• WHAT YOU WILL DO:
- a) In the article on building a reading habit, about how much does the average American household spend each year on dining out?
- b) Summarize the article on building a reading habit in two sentences.

• SOURCE:
*-*-*

How To Create A Positive Habit Of Reading?

Read a book not because you have to, just because you gain a lot.

Every year I‘ve used to set a “New Year resolution” to read at least ten books a year. Seems a reasonable resolution, but it has been challenging to keep up with it.

2020 was no exception.

With everyday hustle and bustle, on top of this long hour spent on social media and Netflix, this mission stayed frozen.

Everything has changed when the global health crisis got all of us off the guard. Now I had a new reality to deal with.

Remote working, hour-long Zoom calls, increasing Netflix time, and negative information filling out my mind has negatively impacted my professional growth.

I realized that this was not going to work anymore. I needed to do something different to hold up my professional growth while in lockdown.

It was the time to make some serious daily behavioral changes.

I’ve decided that ‘reading’ should be NUMBER ONE change.

But, how to make I start reading. Focusing and finding the time to read have always been a real challenge for me.

I’ve created the combination of the right actions that can trigger the reading habit— “I love what I’m doing,” “I want to do what I’m doing” and “I’m consistent with what I’m doing.”

Here are 6 tips on how I was able to build a positive habit of reading:

Treat books like an investment

Books probably one of the most important investments in our lives that we are not serious about.

We invest in clothes, cars, houses, trips, stocks, anything that lost its value in due time.

According to the Bureau of Labor Statistics, the average American household spends about $3,000 a year dining out, while the average American family spends $1,700 on clothes annually.

No one will argue that food and clothes are important for our existence. We need to eat, go out and dress up.

But, we are perfectly fine to pay hundreds of dollars for cloth that lose value the moment you bought them and to eat in restaurants where most of the time serve unhealthy food.

But, books stay out of our shopping list.

Neither restaurants nor clothes add any long-term value to our lives.

*-*-*

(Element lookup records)
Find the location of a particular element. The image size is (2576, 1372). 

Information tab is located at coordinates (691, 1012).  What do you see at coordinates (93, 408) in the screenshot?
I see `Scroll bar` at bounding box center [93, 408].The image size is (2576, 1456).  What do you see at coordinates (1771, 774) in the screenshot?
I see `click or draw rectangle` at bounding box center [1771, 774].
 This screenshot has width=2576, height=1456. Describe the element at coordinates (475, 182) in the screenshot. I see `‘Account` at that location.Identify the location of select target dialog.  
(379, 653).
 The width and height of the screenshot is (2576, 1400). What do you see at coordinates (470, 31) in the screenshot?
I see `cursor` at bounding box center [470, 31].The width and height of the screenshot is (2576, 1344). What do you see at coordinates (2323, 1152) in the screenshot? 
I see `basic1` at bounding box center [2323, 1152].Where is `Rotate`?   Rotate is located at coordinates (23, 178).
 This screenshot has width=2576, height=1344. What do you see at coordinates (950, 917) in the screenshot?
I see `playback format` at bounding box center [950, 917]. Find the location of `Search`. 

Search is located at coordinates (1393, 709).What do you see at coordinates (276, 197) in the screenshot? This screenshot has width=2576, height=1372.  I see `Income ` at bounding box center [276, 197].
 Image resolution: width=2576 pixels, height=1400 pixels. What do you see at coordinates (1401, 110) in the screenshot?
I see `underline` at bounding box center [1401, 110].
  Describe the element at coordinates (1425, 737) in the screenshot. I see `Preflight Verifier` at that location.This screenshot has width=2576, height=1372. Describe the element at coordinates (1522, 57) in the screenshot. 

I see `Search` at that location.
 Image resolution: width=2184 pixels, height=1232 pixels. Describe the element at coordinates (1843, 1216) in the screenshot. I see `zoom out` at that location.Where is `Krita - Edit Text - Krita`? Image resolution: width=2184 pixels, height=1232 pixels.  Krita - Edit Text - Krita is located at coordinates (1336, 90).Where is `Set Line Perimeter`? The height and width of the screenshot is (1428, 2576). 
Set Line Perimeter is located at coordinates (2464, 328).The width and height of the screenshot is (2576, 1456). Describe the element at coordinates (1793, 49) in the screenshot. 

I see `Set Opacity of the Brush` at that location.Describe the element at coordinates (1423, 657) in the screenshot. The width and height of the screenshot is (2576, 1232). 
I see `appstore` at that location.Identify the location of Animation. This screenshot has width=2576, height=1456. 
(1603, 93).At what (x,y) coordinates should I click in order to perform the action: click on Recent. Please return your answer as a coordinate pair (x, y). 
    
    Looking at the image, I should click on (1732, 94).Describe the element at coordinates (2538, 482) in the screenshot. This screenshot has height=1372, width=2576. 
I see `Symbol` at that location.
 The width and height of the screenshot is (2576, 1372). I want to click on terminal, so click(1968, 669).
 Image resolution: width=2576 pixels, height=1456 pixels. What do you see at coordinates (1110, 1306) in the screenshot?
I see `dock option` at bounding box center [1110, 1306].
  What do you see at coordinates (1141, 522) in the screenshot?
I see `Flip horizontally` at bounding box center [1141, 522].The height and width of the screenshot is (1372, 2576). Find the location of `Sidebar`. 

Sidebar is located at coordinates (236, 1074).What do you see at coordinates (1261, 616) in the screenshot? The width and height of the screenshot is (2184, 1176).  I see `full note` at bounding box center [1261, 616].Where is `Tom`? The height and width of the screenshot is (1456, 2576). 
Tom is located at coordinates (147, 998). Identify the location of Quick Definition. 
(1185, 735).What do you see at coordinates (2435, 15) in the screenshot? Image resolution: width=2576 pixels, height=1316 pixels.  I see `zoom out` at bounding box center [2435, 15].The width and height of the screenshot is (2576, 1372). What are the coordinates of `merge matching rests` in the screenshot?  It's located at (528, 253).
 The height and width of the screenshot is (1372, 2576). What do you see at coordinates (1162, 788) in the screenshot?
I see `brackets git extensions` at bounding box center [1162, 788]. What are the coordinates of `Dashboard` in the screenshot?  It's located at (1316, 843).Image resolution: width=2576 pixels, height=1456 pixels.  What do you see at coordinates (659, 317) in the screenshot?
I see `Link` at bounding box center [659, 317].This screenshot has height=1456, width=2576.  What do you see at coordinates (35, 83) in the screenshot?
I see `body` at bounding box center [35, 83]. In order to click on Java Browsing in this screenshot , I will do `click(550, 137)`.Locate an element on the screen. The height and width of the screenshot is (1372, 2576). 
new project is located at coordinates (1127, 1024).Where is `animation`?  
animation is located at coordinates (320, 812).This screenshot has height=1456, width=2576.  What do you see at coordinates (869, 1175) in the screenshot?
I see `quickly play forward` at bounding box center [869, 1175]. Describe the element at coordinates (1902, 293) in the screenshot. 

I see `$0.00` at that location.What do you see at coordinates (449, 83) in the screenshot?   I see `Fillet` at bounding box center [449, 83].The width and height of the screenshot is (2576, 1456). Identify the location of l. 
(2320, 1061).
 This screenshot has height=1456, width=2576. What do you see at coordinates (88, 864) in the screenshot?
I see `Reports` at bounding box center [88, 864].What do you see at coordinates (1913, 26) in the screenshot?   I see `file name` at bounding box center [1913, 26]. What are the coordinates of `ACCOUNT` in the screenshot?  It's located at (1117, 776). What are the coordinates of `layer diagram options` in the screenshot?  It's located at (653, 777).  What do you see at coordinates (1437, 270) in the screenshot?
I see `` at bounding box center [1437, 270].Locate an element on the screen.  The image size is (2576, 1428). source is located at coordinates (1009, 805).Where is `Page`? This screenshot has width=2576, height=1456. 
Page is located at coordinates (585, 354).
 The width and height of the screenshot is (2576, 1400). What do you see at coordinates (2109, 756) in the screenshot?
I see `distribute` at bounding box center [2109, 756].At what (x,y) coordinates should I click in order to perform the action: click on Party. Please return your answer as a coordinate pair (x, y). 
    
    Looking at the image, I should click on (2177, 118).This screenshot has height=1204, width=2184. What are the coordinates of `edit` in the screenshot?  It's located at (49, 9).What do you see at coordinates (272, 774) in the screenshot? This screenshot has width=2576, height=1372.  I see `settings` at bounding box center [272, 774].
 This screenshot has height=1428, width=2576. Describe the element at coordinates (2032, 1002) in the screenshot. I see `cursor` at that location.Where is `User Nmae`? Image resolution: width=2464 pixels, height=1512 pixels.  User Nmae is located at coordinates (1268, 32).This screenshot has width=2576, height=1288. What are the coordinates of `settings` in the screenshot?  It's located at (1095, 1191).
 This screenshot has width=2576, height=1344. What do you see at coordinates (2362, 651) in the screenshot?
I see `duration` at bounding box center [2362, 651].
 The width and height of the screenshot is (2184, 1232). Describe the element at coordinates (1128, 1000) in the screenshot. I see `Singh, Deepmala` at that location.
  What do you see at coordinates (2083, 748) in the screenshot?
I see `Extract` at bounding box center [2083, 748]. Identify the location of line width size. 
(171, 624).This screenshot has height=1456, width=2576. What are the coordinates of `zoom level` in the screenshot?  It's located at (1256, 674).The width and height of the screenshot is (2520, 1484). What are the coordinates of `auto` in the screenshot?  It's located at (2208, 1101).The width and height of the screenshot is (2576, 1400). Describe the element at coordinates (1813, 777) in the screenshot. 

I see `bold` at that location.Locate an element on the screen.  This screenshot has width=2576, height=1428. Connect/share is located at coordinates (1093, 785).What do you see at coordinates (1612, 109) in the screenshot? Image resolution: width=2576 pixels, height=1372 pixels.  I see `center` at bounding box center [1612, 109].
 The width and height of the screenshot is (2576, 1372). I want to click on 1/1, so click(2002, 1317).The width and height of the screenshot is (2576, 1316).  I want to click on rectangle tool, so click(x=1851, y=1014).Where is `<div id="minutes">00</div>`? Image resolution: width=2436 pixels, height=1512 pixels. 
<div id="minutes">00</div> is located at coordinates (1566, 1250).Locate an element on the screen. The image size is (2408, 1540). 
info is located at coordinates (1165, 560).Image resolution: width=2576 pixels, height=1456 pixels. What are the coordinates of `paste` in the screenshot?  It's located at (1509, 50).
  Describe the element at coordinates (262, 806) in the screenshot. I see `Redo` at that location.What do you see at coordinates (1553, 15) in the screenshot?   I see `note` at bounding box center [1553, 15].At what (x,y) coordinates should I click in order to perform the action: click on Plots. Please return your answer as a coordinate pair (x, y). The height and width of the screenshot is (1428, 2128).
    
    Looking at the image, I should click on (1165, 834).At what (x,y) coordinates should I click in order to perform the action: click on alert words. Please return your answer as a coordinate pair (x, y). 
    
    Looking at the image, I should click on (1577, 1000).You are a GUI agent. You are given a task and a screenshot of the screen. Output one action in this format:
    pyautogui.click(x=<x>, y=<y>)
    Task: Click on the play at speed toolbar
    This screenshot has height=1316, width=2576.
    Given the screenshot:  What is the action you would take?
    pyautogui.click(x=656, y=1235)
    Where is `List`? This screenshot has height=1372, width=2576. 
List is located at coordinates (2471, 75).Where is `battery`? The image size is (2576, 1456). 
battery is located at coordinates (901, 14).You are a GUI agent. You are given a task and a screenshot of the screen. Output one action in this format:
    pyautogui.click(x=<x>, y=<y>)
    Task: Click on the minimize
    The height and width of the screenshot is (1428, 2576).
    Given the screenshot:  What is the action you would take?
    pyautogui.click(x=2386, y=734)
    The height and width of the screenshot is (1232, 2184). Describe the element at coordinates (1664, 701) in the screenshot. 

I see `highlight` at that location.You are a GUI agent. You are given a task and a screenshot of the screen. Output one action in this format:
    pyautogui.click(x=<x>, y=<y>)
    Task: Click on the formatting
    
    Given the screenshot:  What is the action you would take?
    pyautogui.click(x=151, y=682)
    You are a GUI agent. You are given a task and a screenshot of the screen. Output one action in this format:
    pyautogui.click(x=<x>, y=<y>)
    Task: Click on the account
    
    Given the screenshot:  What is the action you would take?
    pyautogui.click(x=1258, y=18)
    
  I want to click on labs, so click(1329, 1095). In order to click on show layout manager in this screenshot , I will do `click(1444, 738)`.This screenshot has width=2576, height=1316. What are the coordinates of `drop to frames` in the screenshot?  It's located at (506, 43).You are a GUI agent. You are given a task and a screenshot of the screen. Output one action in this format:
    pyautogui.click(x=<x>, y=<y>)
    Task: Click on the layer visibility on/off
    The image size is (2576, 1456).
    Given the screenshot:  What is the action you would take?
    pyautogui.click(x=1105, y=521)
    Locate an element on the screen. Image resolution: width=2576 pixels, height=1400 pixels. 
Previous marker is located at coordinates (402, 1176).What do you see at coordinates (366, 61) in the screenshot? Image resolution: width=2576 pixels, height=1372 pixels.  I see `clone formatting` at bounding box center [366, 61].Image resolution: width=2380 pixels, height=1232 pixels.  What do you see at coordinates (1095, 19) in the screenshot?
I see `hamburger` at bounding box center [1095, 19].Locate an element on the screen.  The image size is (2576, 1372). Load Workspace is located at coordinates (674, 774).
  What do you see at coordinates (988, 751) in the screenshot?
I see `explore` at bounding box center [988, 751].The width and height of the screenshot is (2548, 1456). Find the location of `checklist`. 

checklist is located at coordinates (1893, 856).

*-*-*

• SOLUTIONS FOR EACH TASK:
- a) About $3,000 a year.

- b) The writer had long struggled to keep a resolution to read at least ten books a year, and during the lockdown of the global health crisis decided that reading should be the first daily behavioral change to support professional growth. The first of six tips is to treat books like an investment, since people spend heavily on dining out and clothes that add no long-term value while leaving books off their shopping lists.